> About this exercise
Return the lines beginning at the one that contains "Europa (685, 831)" and continuing to the end of the entries, including both ends, exactly as written and nothing else.

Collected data
────────
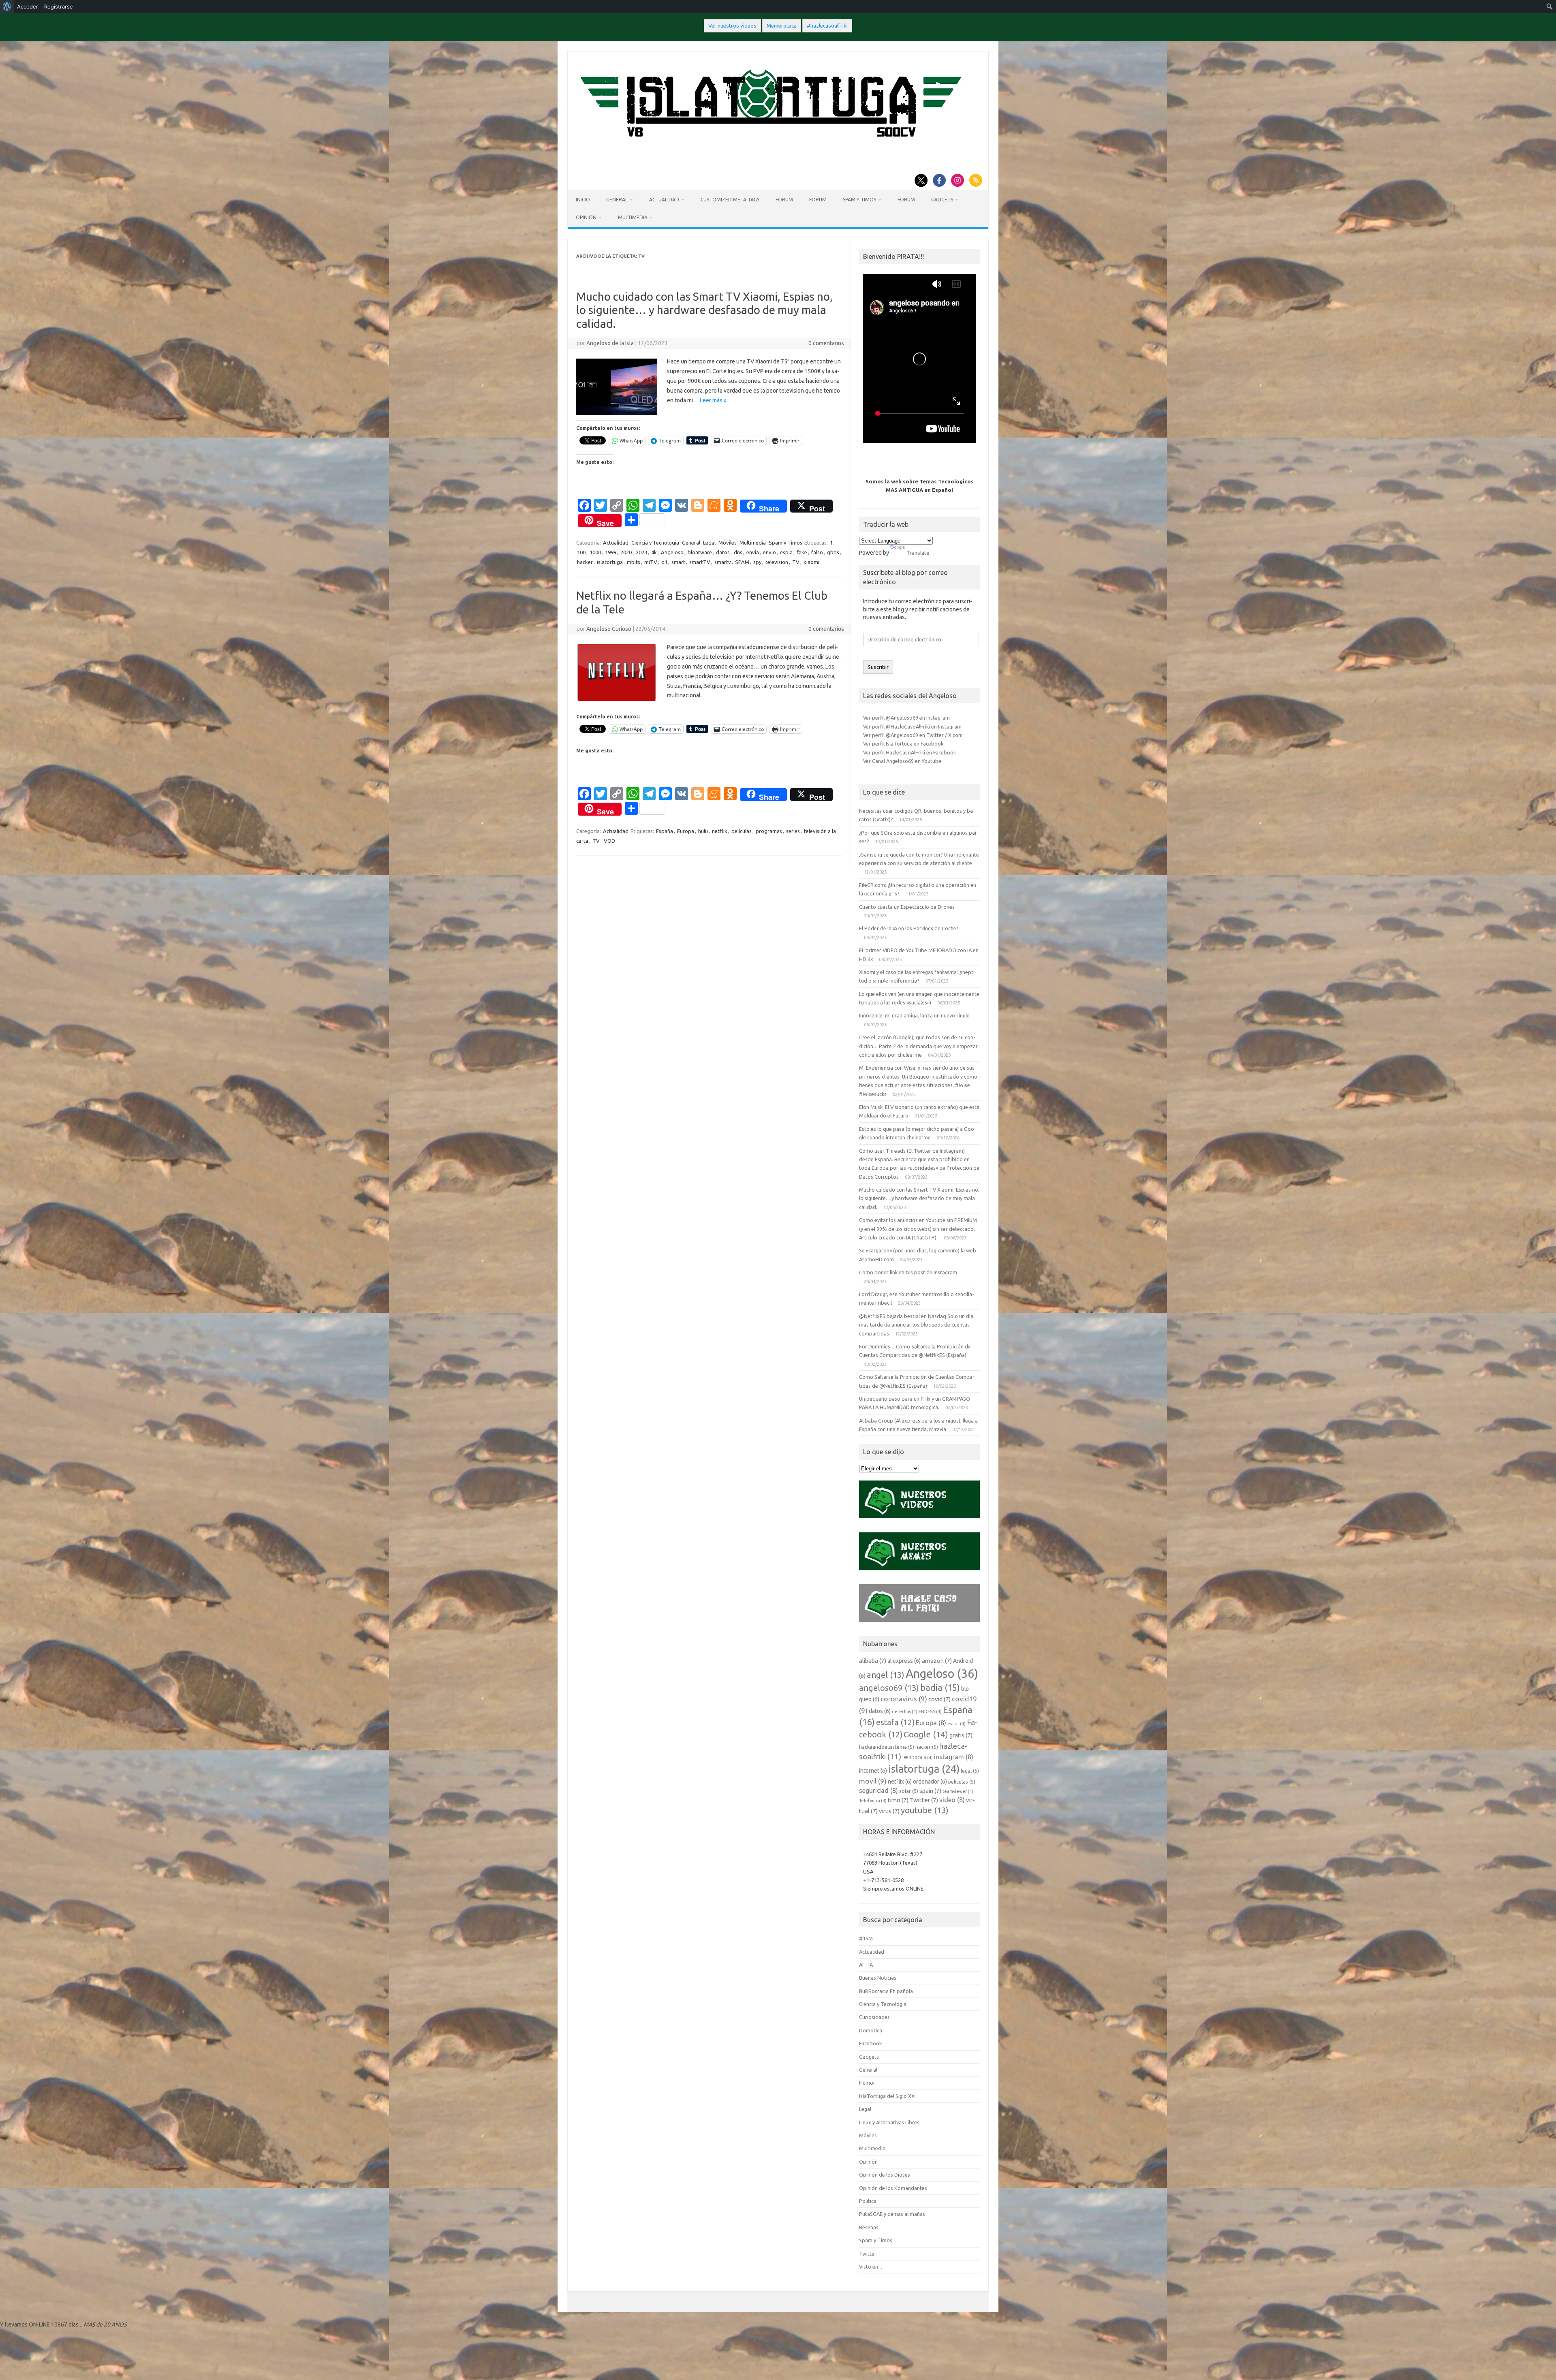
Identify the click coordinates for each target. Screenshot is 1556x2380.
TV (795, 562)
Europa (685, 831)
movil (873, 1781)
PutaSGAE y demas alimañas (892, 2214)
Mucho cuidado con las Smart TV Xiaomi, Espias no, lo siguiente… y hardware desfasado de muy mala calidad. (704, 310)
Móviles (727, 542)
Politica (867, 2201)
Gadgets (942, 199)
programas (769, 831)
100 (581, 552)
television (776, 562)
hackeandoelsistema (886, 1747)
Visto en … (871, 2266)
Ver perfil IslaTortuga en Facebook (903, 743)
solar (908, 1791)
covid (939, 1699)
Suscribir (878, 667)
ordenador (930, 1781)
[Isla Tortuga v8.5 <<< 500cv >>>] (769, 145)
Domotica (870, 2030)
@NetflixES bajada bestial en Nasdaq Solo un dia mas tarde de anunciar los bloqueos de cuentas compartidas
────────
> Result of the task
Europa (685, 831)
movil (873, 1781)
PutaSGAE y demas alimañas (892, 2214)
Mucho cuidado con las Smart TV Xiaomi, Espias no, lo siguiente… y hardware desfasado de muy mala calidad. (704, 310)
Móviles (727, 542)
Politica (867, 2201)
Gadgets (942, 199)
programas (769, 831)
100 (581, 552)
television (776, 562)
hackeandoelsistema (886, 1747)
Visto en … (871, 2266)
Ver perfil IslaTortuga en Facebook (903, 743)
solar (908, 1791)
covid (939, 1699)
Suscribir (878, 667)
ordenador (930, 1781)
[Isla Tortuga v8.5 <<< 500cv >>>] (769, 145)
Domotica (870, 2030)
@NetflixES bajada bestial en Nasdaq Solo un dia mas tarde de anunciar los bloqueos de cuentas compartidas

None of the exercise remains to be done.